Q: Anything stand out from that time?

RH: Well, you go from player mode to being in meetings and really getting behind the scenes and stuff, and that was just great to be able to watch the film more in depth and hear what the coaches were saying, all those things that helped prepare for an upcoming game. I felt I learned even that much more, obviously, going into those 6 a.m. staff meetings.

You know, Coach Osborne would always do one of those moments where they would take a Bible verse and say it and relate it to what was going on at that time, which I thought was awesome. Not many staffs do that: bring spirituality, Christianity, into the mix. And that was the thing, Paul, going back to Ron Brown and talking to Turner Gill and all those things.
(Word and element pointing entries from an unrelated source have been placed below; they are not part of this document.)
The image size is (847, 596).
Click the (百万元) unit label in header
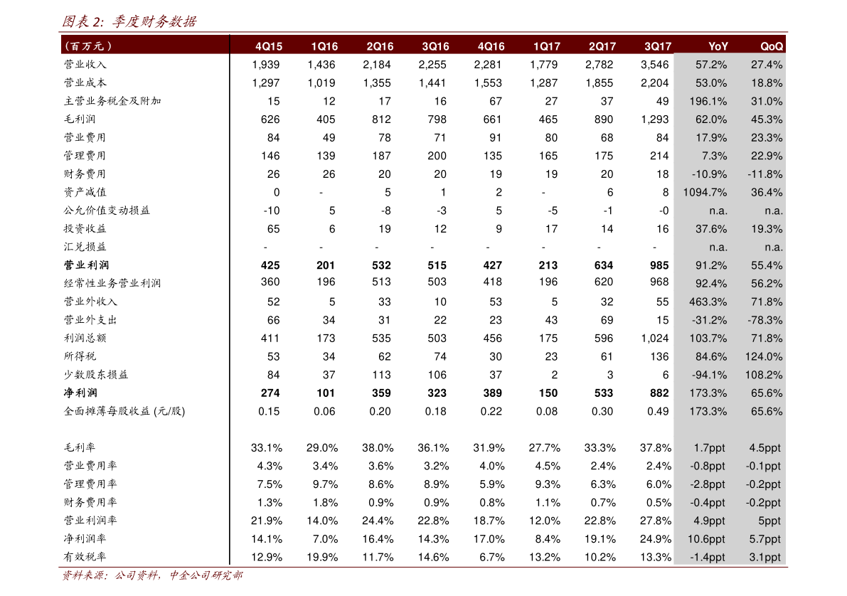tap(88, 46)
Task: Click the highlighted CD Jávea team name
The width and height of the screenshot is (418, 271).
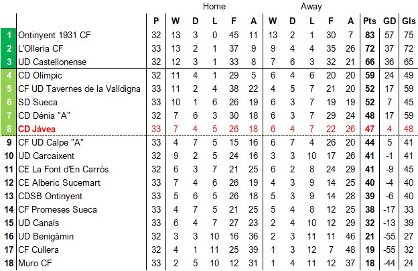Action: [x=38, y=129]
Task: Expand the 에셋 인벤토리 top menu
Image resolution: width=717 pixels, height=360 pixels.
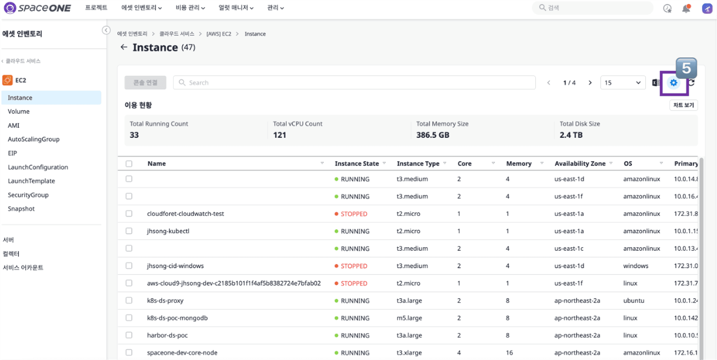Action: [142, 8]
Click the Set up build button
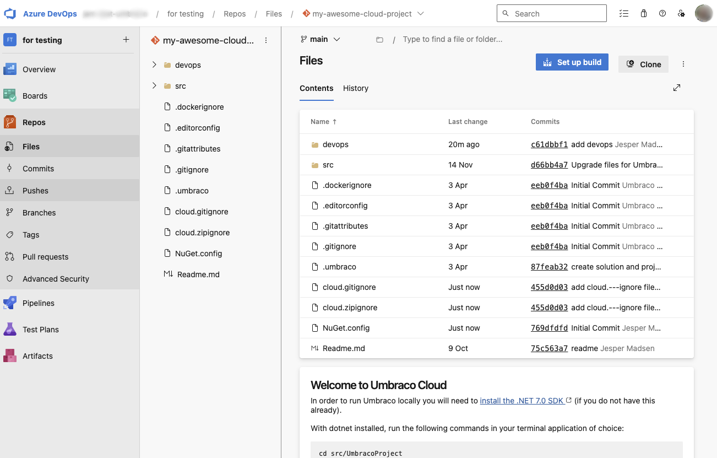 click(572, 62)
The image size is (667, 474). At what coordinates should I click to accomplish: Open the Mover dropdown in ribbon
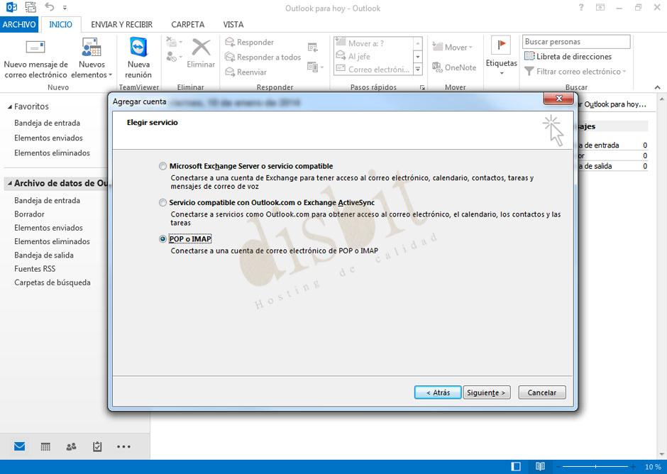453,47
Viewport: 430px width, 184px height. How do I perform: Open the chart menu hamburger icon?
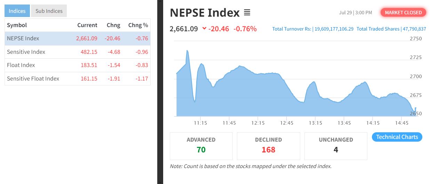coord(247,13)
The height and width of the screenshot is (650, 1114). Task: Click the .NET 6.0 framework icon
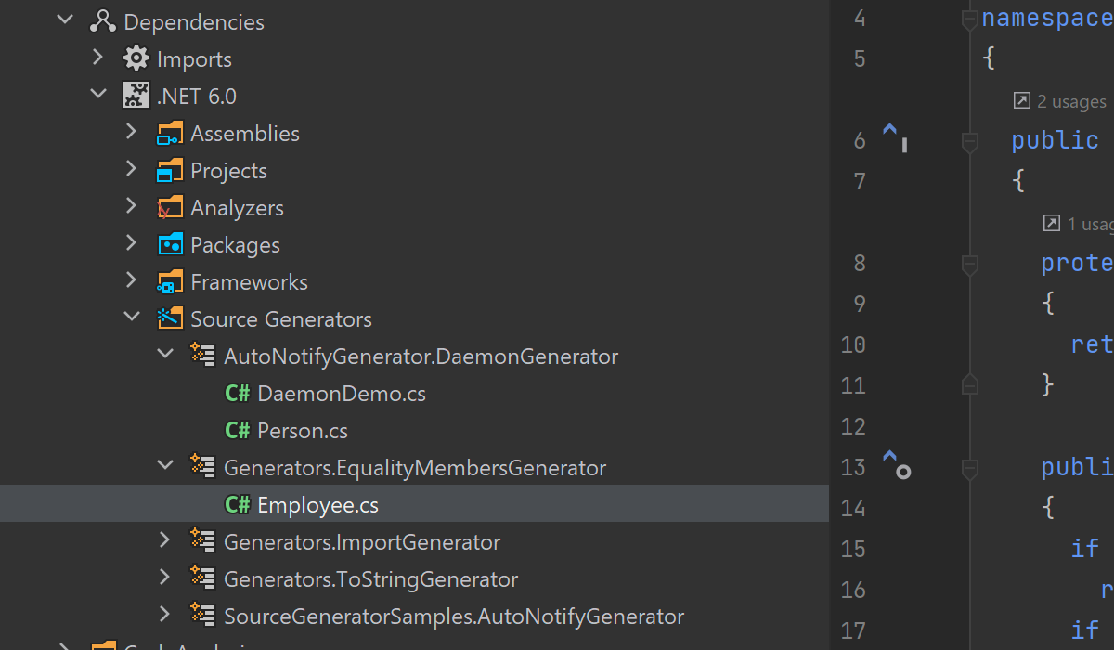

You know everybody always talks about that separation of church and state, but whether or not you were religious or not, you respected it. It was just awesome, because you felt good about everything about the organization. There wasn’t negativity.

Obviously we had issues -every program does- but Saturday morning there was chapel and mass, and that kind of stuff I think is very important. And I adopted it in my coaching when I coached, I gave that as an option in my organizations, as well.

Q: Working under Coach Solich, any reflections about the man?

RH: Well, he’s a bulldog, you know? He’s a feisty guy. He’s a really good football coach and I respect him a lot. He was a great recruiter, worked hard, earned his stripes, it’s too bad the whole situation how he got ousted, I think. I respect him a lot, he’s a great coach.

And Turner Gill? I knew Turner Gill was going to be an unbelievable coach. With his work ethic, his spirituality, how he treats people, philosophy… and that was another thing with Coach Osborne: how you treat people. Whether it’s the custodian, whether it’s the secretary, the walk-on kid from wherever? You look at all those things and in any successful organization the top guy knows everybody in the organization, because everybody had a role. Whether it’s the guy taking the trash out or the secretary answering phones, everybody had a role. And he knew everybody’s name, and that goes a long way when you look at championships and successful business, for any organization, I believe.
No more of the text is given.